Each line of the data below must be reproduced without any change.

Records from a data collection
+ + + + +

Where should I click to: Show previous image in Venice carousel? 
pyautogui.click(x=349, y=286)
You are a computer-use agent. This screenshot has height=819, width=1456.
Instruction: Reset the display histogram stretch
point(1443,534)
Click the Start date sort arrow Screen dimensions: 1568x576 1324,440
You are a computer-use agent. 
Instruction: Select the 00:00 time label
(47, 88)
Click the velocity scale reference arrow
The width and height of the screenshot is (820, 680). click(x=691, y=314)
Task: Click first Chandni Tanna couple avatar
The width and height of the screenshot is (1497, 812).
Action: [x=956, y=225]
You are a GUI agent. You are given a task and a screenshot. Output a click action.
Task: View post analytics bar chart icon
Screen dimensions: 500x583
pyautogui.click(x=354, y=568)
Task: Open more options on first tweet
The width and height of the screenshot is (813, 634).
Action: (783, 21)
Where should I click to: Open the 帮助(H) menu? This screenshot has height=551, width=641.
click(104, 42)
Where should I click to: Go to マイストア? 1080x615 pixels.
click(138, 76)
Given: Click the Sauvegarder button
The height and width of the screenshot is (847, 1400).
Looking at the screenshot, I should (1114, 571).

+ + + + +

◆ Output of the exercise:
Where should I click to: Show previous image in Venice carousel? 
pyautogui.click(x=349, y=286)
You are a computer-use agent. This screenshot has height=819, width=1456.
Instruction: Reset the display histogram stretch
point(1443,534)
Click the Start date sort arrow Screen dimensions: 1568x576 1324,440
You are a computer-use agent. 
Instruction: Select the 00:00 time label
(47, 88)
Click the velocity scale reference arrow
The width and height of the screenshot is (820, 680). click(x=691, y=314)
Task: Click first Chandni Tanna couple avatar
The width and height of the screenshot is (1497, 812).
Action: [x=956, y=225]
You are a GUI agent. You are given a task and a screenshot. Output a click action.
Task: View post analytics bar chart icon
Screen dimensions: 500x583
pyautogui.click(x=354, y=568)
Task: Open more options on first tweet
The width and height of the screenshot is (813, 634).
Action: (783, 21)
Where should I click to: Open the 帮助(H) menu? This screenshot has height=551, width=641.
click(104, 42)
Where should I click to: Go to マイストア? 1080x615 pixels.
click(138, 76)
Given: Click the Sauvegarder button
The height and width of the screenshot is (847, 1400).
Looking at the screenshot, I should (1114, 571).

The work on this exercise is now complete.